O Ministério das Relações Exteriores da China pediu um cessar-fogo imediato e abrangente no Oriente Médio, após a reunião entre autoridades chinesas e iranianas em Pequim. O objetivo é reduzir tensões e retomar negociações para restaurar a paz na região.
A coletiva de imprensa contou com o porta-voz Lin Jian, que afirmou ser urgente evitar a retomada das hostilidades. Pequim reiterou o compromisso de diminuir as tensões e ampliar seu papel na paz e na estabilidade regional.

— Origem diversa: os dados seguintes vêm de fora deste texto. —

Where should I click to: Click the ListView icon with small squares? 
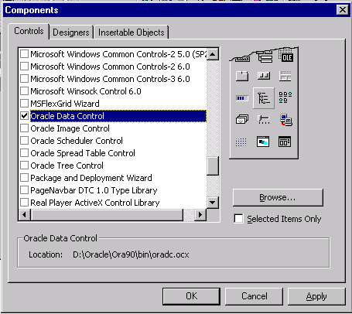(285, 97)
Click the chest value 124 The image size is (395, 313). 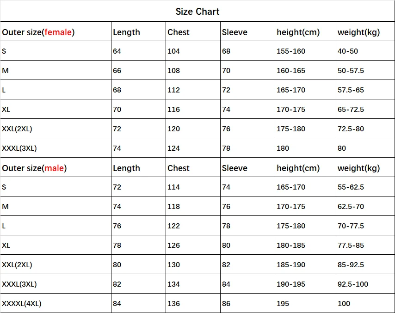coord(174,148)
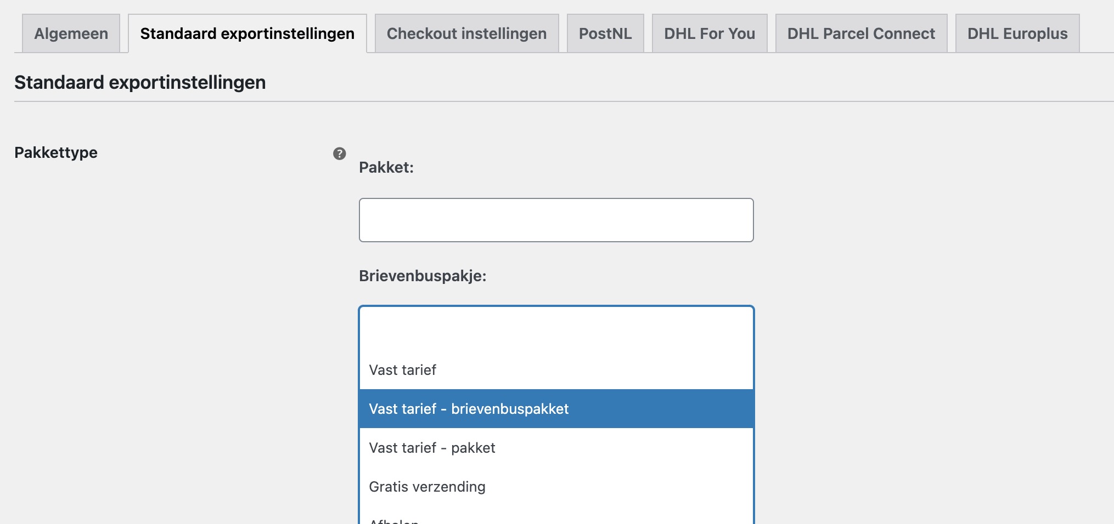Switch to the DHL For You tab

[x=709, y=33]
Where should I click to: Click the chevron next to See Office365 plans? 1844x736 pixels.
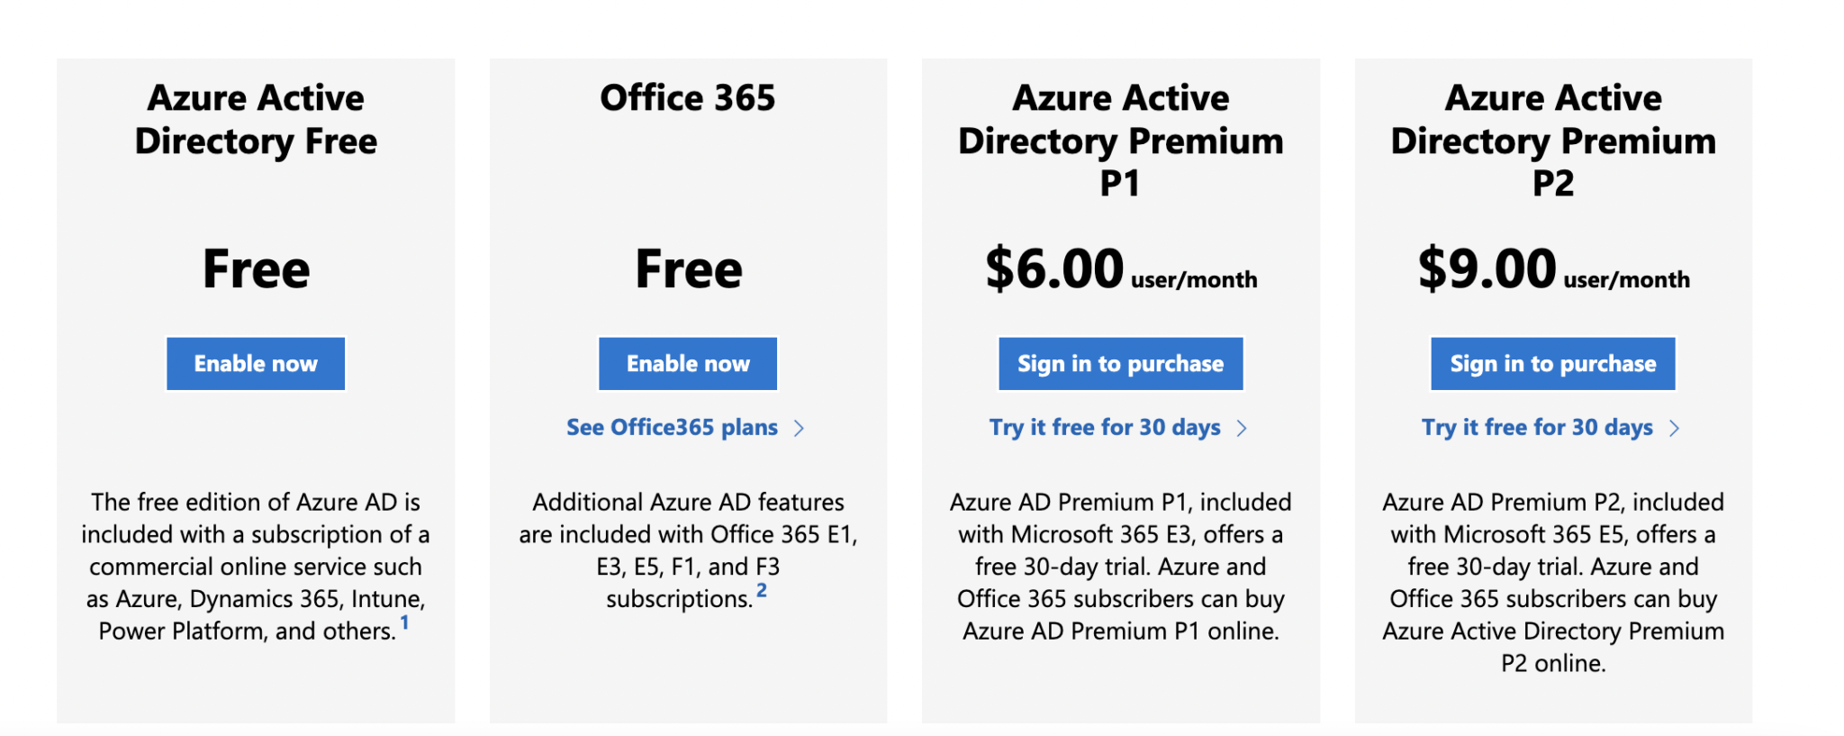coord(800,429)
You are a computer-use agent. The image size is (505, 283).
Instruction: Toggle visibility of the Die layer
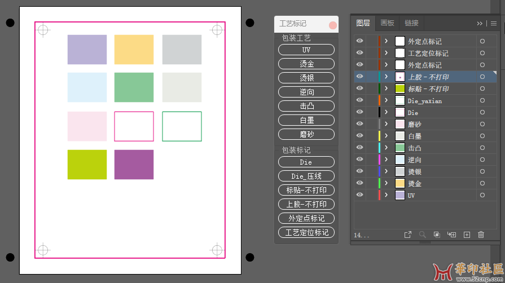359,113
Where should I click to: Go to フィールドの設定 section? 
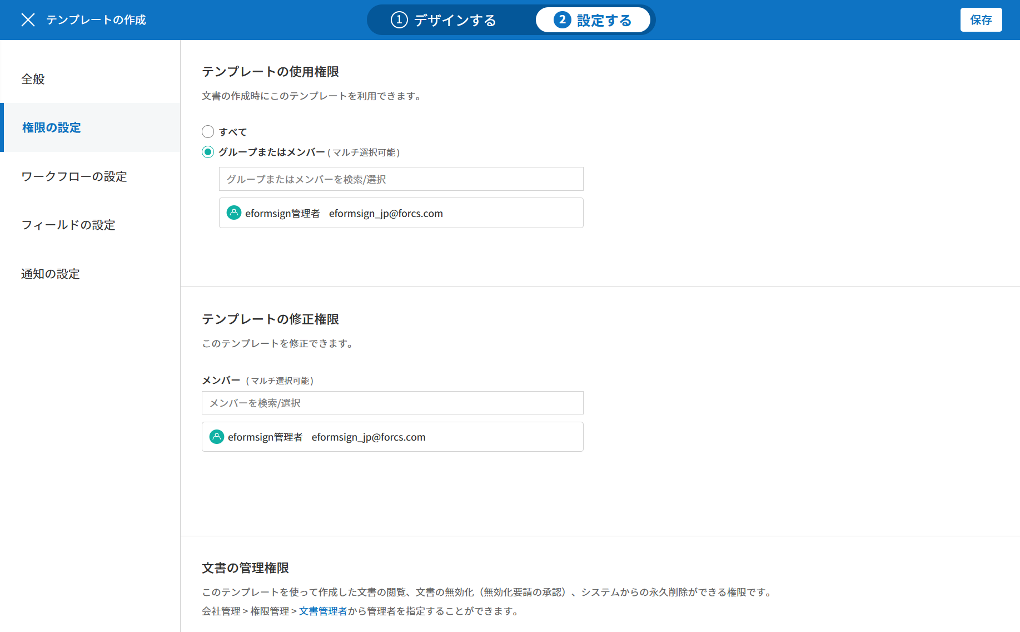[x=68, y=225]
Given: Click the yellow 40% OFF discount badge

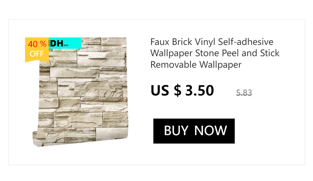Looking at the screenshot, I should click(x=37, y=50).
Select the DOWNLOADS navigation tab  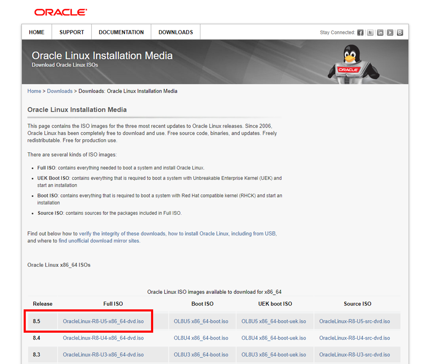(175, 32)
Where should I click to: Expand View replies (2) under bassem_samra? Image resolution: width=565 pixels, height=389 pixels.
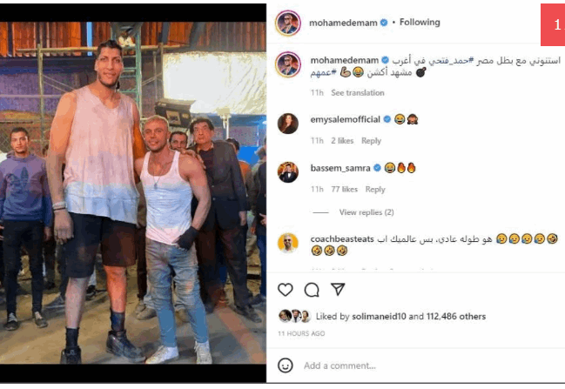coord(367,212)
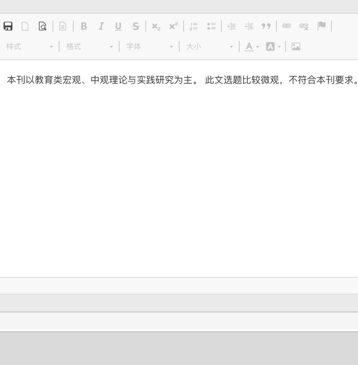Apply Superscript formatting

click(x=173, y=26)
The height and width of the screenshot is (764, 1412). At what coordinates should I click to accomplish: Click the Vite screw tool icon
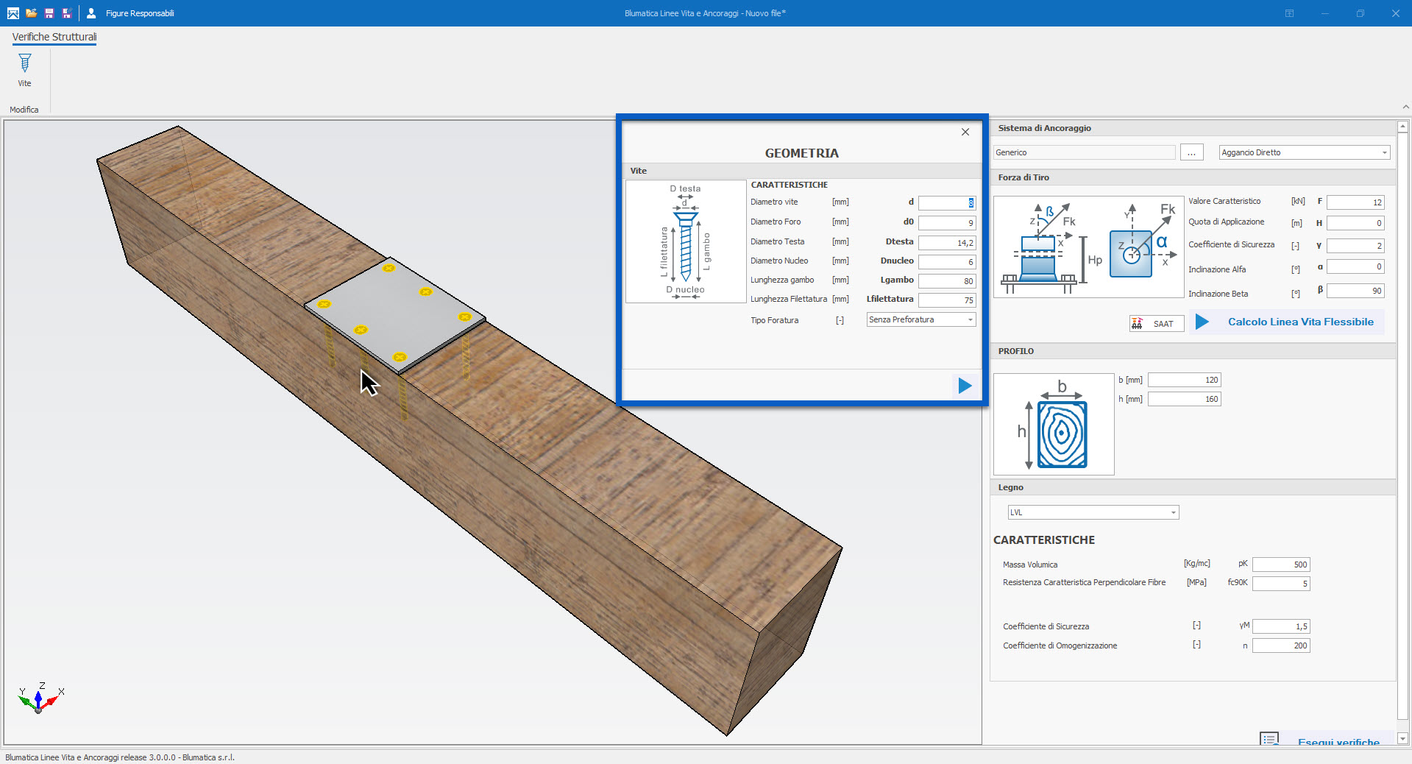[24, 64]
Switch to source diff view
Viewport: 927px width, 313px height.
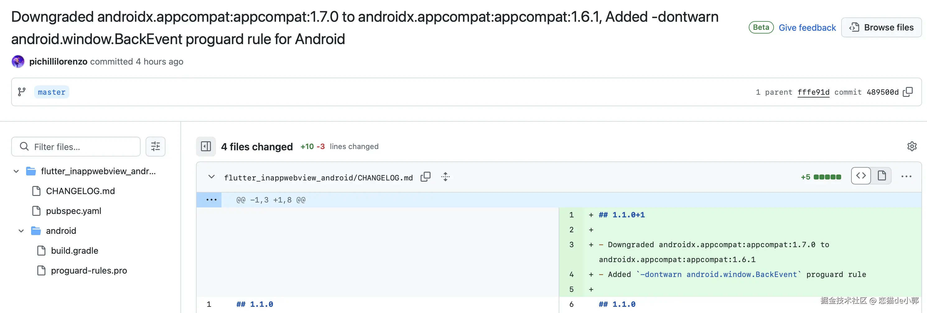tap(861, 176)
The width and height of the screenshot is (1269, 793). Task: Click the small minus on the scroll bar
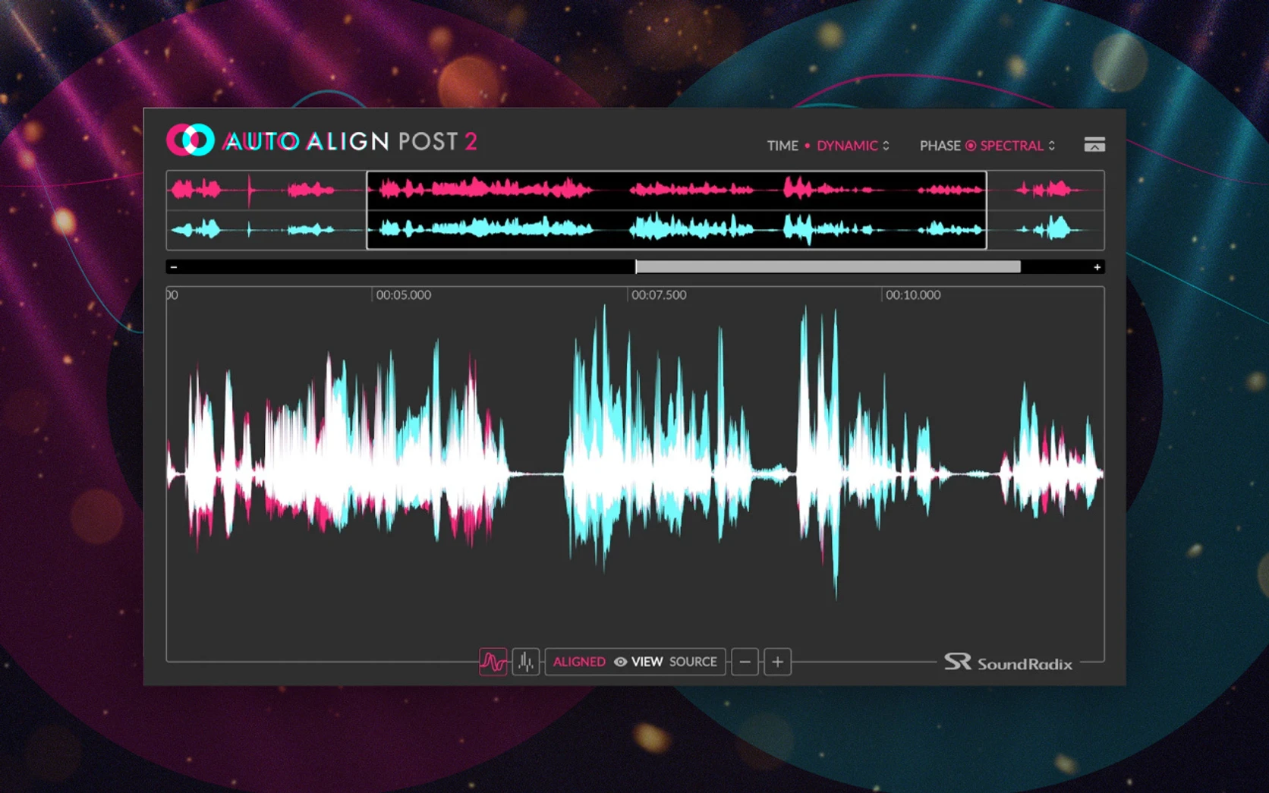[174, 267]
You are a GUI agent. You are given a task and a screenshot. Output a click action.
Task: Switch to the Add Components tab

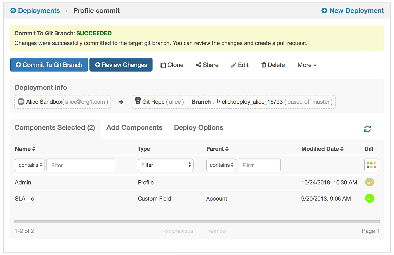pos(134,128)
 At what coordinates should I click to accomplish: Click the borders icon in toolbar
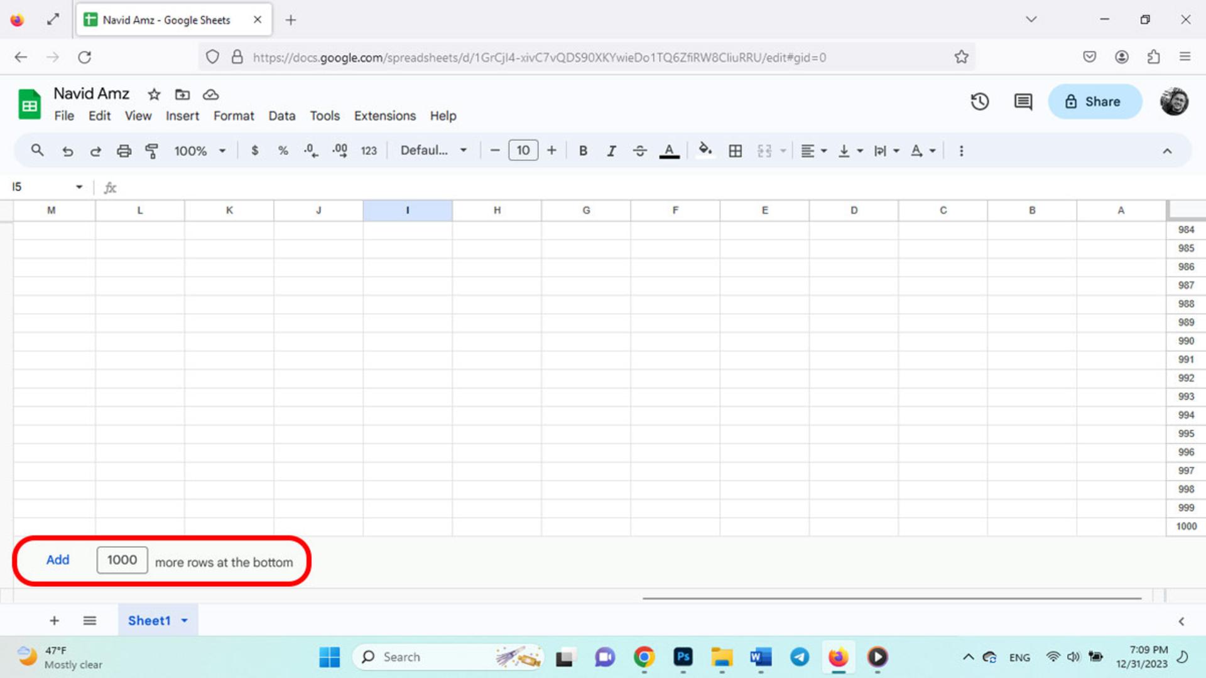(735, 151)
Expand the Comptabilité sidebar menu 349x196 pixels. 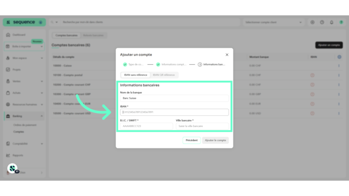[x=42, y=144]
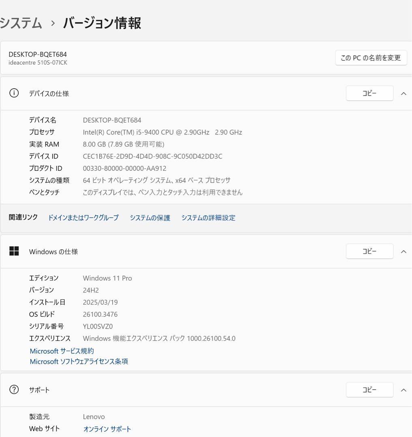Copy the Windows specifications section

tap(369, 251)
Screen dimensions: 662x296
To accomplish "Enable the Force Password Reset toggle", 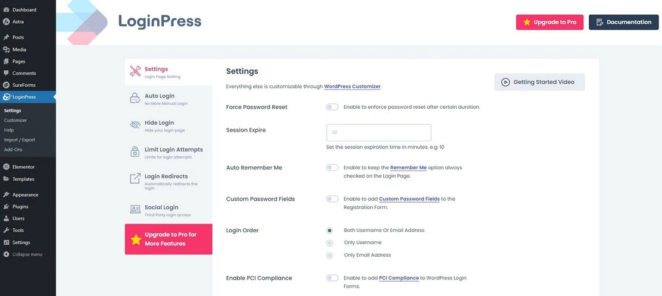I will point(332,107).
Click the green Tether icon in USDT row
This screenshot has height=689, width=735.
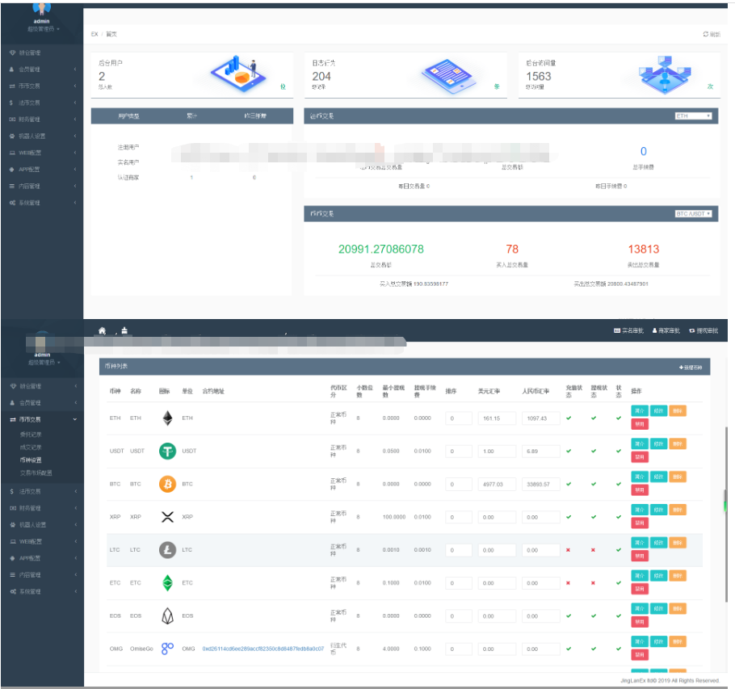coord(167,452)
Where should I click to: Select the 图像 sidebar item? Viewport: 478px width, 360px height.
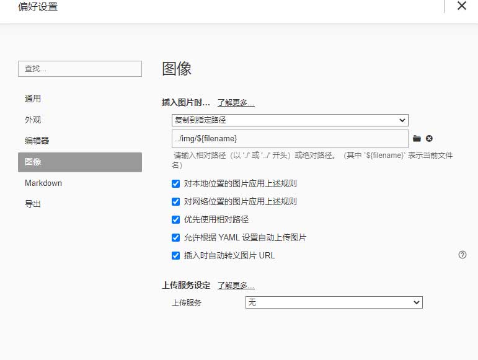coord(79,162)
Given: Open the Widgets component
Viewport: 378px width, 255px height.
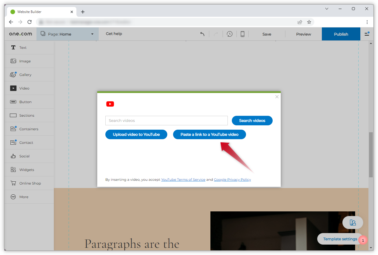Looking at the screenshot, I should point(27,170).
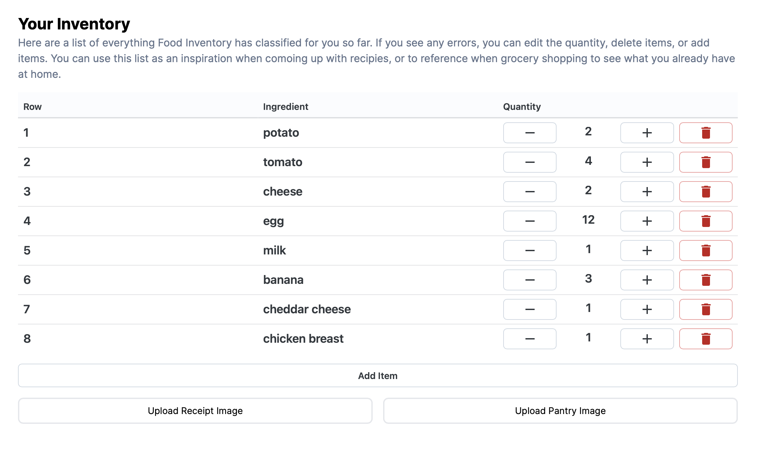Delete the potato row with trash icon
This screenshot has width=763, height=450.
(706, 133)
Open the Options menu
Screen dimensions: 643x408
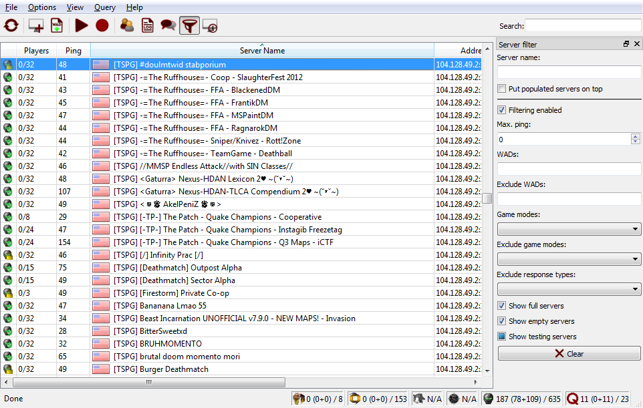(42, 7)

A visita do ministro iraniano Araqchi a Pequim, anunciada pela Xinhua, marca sua primeira viagem à China desde o agravamento do choque entre EUA, Israel e Irã, que impacta a segurança energética global.
O conflito chegou a comprometer o abastecimento de petróleo, encarecendo e desorganizando mercados. A China, maior importador mundial, busca atuação diplomática para reduzir impactos no abastecimento.
Contexto internacional
O secretário do Tesouro dos EUA, Scott Bessent, pediu que a China intensifique esforços diplomáticos para persuadir o Irã a abrir o Estreito de Ormuz à navegação. Ele mencionou que líderes dos EUA e da China devem tratar do tema em Pequim.
Bessent destacou a expectativa de manter estável a relação entre EUA e China após a trégua comercial de outubro. Também sinalizou que a China e a Rússia deveriam apoiar iniciativas da ONU para proteger a navegação no estreito.